‘Education Funding Informational’ inspired by Snoqualmie mom’s passion to understand school funding

When Snoqualmie resident Corinne Alef became the Advocacy Chair for the Timber Ridge Elementary PTSA, she said he made it her mission to understand Washington State education funding. As she learned more, she realized the information should be shared  – so that the Snoqualmie Valley community can also be informed.

Corinne said, “It can be so hard to truly get a grasp on what is going on in Olympia and what the representatives we elected are doing. We are all just trying to raise our kids, do our jobs, get dinner on the table, and get a little sleep in between.”

Having done a lot of  leg work to further her passion to understand education funding – including traveling to Olympia last week and meeting with Snoqualmie Valley representatives – Corinne is ready to break down facts and figures AND make a complex situation a little more understandable.

On Tuesday, January 31st from 7:30PM – 8:30PM at Timber Ridge Elementary, the PTSA and Corinne will host an Education Funding Informational. Corinne will break down levies, bonds, the McCleary decision – and what local representatives are doing in Olympia for Snoqualmie Valley kids.  The entire community is invited.

The event is designed to help you understand the 2012 McCleary decision (where Supreme Court ordered the legislature to raise education spending), along with some of the viewpoints and proposed solutions that will allow the legislature to meet McCleary and ‘fully fund’ education.

During the presentation, SVSD funding data will be shared in order to see how it compares locally and nationally. It’s also a chance to learn how proposed legislative solutions would directly affect the Snoqualmie Valley.

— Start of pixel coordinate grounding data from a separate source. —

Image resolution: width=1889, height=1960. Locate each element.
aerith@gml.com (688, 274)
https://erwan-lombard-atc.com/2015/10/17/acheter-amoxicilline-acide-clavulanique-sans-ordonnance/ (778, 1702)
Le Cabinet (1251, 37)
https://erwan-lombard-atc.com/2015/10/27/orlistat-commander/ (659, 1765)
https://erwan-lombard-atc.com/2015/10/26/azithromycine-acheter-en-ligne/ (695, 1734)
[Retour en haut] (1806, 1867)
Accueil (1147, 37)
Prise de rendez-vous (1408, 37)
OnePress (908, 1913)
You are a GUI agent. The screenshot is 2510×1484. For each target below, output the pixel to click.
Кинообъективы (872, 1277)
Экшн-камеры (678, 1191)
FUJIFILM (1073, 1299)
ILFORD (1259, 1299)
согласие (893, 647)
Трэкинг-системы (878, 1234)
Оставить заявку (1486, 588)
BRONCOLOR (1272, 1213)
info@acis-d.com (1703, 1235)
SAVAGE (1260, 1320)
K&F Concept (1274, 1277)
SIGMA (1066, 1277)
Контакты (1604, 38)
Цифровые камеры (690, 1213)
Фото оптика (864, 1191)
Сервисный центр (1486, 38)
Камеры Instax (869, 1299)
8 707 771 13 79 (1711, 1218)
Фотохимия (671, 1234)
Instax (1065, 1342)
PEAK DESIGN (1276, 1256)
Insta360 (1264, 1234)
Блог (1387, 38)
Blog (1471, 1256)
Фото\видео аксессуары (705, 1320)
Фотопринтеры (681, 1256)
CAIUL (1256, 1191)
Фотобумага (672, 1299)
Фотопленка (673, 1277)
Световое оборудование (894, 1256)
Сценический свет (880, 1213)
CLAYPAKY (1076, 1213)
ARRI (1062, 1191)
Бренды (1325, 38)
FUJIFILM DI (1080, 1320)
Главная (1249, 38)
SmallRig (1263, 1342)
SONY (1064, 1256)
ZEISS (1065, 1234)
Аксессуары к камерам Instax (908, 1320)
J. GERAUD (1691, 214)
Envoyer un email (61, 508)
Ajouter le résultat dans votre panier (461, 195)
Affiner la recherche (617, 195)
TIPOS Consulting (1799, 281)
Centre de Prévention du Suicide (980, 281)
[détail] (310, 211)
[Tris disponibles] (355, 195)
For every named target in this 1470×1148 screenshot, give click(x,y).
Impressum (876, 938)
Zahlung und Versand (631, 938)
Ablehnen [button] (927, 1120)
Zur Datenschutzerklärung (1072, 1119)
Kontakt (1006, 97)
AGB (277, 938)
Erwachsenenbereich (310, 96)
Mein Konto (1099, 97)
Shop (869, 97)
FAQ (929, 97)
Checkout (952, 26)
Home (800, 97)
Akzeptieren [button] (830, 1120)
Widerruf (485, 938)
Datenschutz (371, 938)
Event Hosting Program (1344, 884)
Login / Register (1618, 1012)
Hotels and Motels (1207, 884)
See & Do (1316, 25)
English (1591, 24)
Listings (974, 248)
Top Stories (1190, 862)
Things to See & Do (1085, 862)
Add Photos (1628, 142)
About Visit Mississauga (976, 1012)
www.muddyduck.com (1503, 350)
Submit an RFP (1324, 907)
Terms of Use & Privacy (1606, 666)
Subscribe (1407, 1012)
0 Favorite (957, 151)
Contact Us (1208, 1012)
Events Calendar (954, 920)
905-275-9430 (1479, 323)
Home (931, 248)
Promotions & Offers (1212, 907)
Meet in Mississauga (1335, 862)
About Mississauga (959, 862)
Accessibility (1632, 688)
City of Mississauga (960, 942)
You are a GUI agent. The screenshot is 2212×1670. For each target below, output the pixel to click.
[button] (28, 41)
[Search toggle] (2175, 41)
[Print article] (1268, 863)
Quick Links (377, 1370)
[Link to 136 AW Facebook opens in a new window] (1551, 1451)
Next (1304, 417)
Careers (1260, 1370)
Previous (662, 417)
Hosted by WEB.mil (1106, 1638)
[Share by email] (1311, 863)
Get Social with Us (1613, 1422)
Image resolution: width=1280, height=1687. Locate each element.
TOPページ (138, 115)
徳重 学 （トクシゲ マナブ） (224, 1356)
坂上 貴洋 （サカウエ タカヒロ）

Corinne said, “While I am looking forward to this opportunity to share information, I am most looking forward to hearing the questions and thoughts of our community and bringing them back to our representatives.”

After next week’s education funding event, Corinne will meet with Snoqualmie Valley legislators to share comments and questions – so they gain more insight into local issues and/or concerns.

She added, “If we want our legislators to give notice to these issues, they need to hear our voices.”

Any questions about the event can be sent to: tresptsa@gmail.com. For more information visit the Education Funding Informational event page HERE.

The below photo is from the January 16th Education Rally held in Olympia that Corinne and close to 7,000 others attended.

Comments are closed.


  • Should a local school district be able to tax and spend as much as it wants on education? How much does Seattle spend per student? How about Bellevue? Tacoma? Mercer Island? Snoqualmie Valley? Washington DC? Just a little pop quiz on school funding. Does spending per student correlate with student performance? Why or why not? What is the most important factor in student performance?

    1. Many of those questions will be addressed and some will be left for each person to decide for themselves with the added knowledge of the facts presented. Thank for sharing! Hope to see you there!

  • Will this be taped and uploaded to YouTube? I’ve got a training that night, but would like to have the information!

    1. There are not plans in place to have the event recorded at his time. I will look into those options. I’m also happy to meet up with some small groups after the event to share the info with those who cannot make it.

  • Thank you Corinne for taking it upon yourself to gain and share knowledge in educational funding! I too became very interested in the discussion surrounding education and state funding during our last bond. I’m looking forward to learning more!

  • Dissemination of the paradigm should begin with WHAT’s being funded, not how. Public schools are not providing an education in the classic sense, they are processing a generation of drones ready to take their place in the corporate oligarchy. Children should be taught HOW to think, not what to think. “Class Dojo”? Why not just tase ’em?